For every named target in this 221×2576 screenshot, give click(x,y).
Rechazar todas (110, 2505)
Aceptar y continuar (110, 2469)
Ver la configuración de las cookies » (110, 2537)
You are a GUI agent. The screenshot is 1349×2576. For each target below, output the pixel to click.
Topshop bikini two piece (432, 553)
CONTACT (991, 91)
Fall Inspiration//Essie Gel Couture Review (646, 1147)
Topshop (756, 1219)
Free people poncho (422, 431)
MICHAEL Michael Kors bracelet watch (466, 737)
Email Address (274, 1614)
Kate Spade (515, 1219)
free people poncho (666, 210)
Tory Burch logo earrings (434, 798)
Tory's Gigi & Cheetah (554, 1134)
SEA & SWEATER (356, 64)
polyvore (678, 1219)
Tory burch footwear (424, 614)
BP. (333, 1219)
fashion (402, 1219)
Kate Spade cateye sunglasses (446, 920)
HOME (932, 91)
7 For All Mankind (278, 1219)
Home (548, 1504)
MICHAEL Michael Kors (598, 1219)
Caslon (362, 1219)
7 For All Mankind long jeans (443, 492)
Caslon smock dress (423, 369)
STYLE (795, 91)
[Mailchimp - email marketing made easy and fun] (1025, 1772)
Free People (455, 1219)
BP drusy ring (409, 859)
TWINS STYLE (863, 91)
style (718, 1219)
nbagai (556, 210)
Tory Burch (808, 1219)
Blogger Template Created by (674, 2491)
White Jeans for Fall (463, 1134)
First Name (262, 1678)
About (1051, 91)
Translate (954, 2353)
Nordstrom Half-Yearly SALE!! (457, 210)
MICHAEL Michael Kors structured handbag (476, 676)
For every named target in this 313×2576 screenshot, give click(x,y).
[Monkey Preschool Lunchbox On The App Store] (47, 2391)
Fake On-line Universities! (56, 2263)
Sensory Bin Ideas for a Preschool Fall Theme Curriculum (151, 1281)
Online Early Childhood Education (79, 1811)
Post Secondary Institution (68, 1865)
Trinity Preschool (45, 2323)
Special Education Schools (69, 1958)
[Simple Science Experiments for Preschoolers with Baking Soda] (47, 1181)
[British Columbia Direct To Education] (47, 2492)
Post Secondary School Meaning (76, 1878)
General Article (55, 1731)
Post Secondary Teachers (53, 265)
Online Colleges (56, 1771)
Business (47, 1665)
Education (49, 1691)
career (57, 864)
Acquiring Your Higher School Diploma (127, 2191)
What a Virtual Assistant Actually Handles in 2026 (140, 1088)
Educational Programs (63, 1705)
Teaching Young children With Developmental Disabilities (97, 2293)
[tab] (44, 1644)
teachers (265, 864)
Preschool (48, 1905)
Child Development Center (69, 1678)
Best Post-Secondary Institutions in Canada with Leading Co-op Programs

Task to complete: The entries above must be copied verbatim. Leave none out.

Answer to the exercise:
For every named target in this 221×2576 screenshot, give click(x,y).
Rechazar todas (110, 2505)
Aceptar y continuar (110, 2469)
Ver la configuración de las cookies » (110, 2537)
You are a GUI agent. The screenshot is 1349×2576. For each target below, output the pixel to click.
Topshop bikini two piece (432, 553)
CONTACT (991, 91)
Fall Inspiration//Essie Gel Couture Review (646, 1147)
Topshop (756, 1219)
Free people poncho (422, 431)
MICHAEL Michael Kors bracelet watch (466, 737)
Email Address (274, 1614)
Kate Spade (515, 1219)
free people poncho (666, 210)
Tory Burch logo earrings (434, 798)
Tory's Gigi & Cheetah (554, 1134)
SEA & SWEATER (356, 64)
polyvore (678, 1219)
Tory burch footwear (424, 614)
BP. (333, 1219)
fashion (402, 1219)
Kate Spade cateye sunglasses (446, 920)
HOME (932, 91)
7 For All Mankind (278, 1219)
Home (548, 1504)
MICHAEL Michael Kors (598, 1219)
Caslon (362, 1219)
7 For All Mankind long jeans (443, 492)
Caslon smock dress (423, 369)
STYLE (795, 91)
[Mailchimp - email marketing made easy and fun] (1025, 1772)
Free People (455, 1219)
BP drusy ring (409, 859)
TWINS STYLE (863, 91)
style (718, 1219)
nbagai (556, 210)
Tory Burch (808, 1219)
Blogger Template Created by (674, 2491)
White Jeans for Fall (463, 1134)
First Name (262, 1678)
About (1051, 91)
Translate (954, 2353)
Nordstrom Half-Yearly SALE!! (457, 210)
MICHAEL Michael Kors structured handbag (476, 676)
For every named target in this 313×2576 screenshot, give click(x,y).
[Monkey Preschool Lunchbox On The App Store] (47, 2391)
Fake On-line Universities! (56, 2263)
Sensory Bin Ideas for a Preschool Fall Theme Curriculum (151, 1281)
Online Early Childhood Education (79, 1811)
Post Secondary Institution (68, 1865)
Trinity Preschool (45, 2323)
Special Education Schools (69, 1958)
[Simple Science Experiments for Preschoolers with Baking Soda] (47, 1181)
[British Columbia Direct To Education] (47, 2492)
Post Secondary School Meaning (76, 1878)
General Article (55, 1731)
Post Secondary Teachers (53, 265)
Online Colleges (56, 1771)
Business (47, 1665)
Education (49, 1691)
career (57, 864)
Acquiring Your Higher School Diploma (127, 2191)
What a Virtual Assistant Actually Handles in 2026 (140, 1088)
Educational Programs (63, 1705)
Teaching Young children With Developmental Disabilities (97, 2293)
[tab] (44, 1644)
teachers (265, 864)
Preschool (48, 1905)
Child Development Center (69, 1678)
Best Post-Secondary Institutions in Canada with Leading Co-op Programs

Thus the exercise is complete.